The airline would like to better understand the differences between support provided over the phone and online. With different types of interactions, the agents require different kinds of training, and the costs and resources are different in each modality. With this in mind, the airline is quite interested in comparing the quality of each type of service with regard to how well the cases can be resolved. They are also generally interested in improving their customer service and better understanding the experience.

I will be working with the information provided and consider the question of how to best understand the customer service experience.


Data: CSV File airline customer service

For each call, the following characteristics were measured:

  • category: Each case was classified according to the type of service that was requested by the customer.
  • service: This indicates whether the support was provided by phone or online.
  • waiting.time.minutes: This records how long the customer waited to begin interacting with an agent.
  • session.minutes: This records how long the customer interacted with the agent.
  • customer.demeanor: This records the agent’s perception of the customer based on the tone of the conversation.
  • resolved: This measures whether the agent was able to solve the customer’s main concern in the interaction.

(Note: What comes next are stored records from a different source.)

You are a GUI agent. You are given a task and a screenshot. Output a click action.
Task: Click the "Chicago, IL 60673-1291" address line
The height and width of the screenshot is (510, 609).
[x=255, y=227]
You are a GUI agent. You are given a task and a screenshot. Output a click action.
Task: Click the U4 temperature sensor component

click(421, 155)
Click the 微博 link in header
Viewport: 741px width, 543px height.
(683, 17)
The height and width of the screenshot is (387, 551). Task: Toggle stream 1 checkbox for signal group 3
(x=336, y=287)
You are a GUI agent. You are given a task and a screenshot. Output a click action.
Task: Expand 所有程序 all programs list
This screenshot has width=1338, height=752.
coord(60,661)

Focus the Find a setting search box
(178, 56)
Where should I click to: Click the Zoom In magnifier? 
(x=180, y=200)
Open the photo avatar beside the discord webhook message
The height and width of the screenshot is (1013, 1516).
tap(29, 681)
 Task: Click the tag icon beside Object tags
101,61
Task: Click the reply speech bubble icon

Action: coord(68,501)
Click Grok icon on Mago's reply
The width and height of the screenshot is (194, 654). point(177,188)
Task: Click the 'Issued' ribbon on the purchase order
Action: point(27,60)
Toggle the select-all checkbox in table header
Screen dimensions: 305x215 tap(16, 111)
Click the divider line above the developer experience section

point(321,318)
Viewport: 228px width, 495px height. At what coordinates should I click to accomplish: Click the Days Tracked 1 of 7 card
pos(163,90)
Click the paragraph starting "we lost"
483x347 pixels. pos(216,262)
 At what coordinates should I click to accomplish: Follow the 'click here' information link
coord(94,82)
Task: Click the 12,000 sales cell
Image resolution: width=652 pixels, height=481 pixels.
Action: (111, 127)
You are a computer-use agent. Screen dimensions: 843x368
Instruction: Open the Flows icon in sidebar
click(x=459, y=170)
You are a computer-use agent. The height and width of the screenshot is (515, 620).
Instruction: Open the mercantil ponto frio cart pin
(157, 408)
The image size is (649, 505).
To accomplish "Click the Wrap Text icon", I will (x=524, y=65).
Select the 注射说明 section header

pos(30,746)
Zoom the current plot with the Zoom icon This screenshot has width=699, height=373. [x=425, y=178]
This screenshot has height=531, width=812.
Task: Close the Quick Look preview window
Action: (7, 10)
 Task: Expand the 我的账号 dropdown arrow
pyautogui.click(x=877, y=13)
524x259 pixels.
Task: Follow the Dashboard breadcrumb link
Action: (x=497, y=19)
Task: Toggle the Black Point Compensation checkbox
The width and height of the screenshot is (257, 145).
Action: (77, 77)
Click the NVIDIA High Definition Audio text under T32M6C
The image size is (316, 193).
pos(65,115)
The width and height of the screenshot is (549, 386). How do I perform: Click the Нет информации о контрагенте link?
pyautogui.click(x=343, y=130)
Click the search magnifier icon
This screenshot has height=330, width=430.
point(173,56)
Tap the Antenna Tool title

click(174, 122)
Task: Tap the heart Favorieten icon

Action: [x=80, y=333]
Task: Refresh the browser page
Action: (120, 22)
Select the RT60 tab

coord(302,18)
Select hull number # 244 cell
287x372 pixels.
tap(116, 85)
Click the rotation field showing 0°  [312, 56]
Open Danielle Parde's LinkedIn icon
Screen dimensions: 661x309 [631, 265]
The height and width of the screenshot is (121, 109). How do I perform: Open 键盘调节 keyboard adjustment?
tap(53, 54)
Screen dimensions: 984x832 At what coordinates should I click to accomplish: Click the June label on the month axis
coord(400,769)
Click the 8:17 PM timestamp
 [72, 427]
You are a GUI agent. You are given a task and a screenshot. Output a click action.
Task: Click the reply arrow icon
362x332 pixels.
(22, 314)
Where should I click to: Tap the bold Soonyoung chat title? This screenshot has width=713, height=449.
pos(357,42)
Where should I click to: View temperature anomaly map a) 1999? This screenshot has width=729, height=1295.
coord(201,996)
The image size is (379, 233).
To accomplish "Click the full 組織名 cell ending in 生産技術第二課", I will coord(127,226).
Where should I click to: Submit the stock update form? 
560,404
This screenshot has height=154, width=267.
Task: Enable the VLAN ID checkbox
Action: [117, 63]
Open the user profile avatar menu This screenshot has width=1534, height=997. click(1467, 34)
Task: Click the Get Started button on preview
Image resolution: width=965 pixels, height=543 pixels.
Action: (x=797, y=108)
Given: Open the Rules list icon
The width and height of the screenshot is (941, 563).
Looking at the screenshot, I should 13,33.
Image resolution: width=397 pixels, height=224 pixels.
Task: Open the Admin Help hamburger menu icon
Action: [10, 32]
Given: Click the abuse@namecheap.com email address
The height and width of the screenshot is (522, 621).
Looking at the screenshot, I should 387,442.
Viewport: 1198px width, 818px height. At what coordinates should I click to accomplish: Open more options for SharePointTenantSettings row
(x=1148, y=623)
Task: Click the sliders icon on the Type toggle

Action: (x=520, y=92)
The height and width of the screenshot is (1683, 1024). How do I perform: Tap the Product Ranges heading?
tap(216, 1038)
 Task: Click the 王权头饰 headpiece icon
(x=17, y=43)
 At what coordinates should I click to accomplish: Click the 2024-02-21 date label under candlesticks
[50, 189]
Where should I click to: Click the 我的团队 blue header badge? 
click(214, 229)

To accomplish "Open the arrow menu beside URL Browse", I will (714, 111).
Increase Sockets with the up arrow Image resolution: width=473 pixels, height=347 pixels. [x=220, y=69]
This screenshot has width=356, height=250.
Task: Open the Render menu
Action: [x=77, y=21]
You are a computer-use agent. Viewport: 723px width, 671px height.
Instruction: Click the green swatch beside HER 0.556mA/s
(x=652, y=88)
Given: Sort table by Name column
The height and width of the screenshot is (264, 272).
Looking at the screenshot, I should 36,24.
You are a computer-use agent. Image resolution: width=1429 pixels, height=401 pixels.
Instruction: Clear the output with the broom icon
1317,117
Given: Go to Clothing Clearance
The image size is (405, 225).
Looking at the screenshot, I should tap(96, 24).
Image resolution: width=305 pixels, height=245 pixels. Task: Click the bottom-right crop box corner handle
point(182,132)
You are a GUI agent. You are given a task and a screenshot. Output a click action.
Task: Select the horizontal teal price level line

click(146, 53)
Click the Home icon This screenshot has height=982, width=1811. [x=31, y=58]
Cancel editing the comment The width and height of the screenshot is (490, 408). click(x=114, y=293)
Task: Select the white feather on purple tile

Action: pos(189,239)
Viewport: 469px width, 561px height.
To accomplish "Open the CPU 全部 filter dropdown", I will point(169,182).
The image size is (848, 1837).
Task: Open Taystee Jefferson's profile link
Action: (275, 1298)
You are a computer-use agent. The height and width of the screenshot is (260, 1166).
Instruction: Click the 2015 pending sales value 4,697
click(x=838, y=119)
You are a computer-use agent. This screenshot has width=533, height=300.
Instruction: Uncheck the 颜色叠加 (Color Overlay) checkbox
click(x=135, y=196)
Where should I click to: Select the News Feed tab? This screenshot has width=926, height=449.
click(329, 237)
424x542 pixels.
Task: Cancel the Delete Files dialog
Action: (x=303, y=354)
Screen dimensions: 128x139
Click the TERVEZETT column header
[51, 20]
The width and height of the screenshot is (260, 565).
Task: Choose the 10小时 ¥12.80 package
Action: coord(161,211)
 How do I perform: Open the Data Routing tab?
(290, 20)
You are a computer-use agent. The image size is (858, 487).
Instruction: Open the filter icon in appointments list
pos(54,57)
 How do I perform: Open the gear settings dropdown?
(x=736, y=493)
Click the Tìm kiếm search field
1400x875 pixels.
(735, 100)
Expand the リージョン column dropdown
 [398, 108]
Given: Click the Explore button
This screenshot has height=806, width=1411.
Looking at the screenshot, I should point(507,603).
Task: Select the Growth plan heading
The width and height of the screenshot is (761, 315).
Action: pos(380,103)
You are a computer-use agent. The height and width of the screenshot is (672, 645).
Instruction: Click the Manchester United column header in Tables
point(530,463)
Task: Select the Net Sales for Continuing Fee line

The primary research question that will ultimately help the airline is: Which different types of service will ultimately increase the rate of resolved case percentage with customers? The airline is interested in the type of services that will increase the quality of the number of cases solved. (For example Service provided via phone/online)

The research study conducted with the available data is an observational study. We use historical data in order to study the relationship between the types of service and the results- resolve rate of the customer cases. (We do not have the experimental data available)

Yes, there are drawbacks to this observational study. There may be various uncertain factors that may be taken into consideration. There are many confounding factors in the research. There may be a selection bias. Other confounding factors include customer age, and their choice of service, and how serious the case actually is. Observational studies also tend to be difficult to generate casual inferences between the service type and the quality.

If I were to devise my own experiment, I would randomly select customers who have similar types of questions/ similar kinds of issues in the cases. I would also separate the customers into smaller groups based on sectional demographics (such as gender, age, etc) and separate the groups into two different types of services, phone and online. Using the comparative experiment, we would eliminate many confounding factors and have more solid results between the relationship of the different types of services and the quality of service.

Perform a statistical test that would analyze the relationship between the independent and dependent variables. In this test, do not consider any other variables. What would you conclude from this test?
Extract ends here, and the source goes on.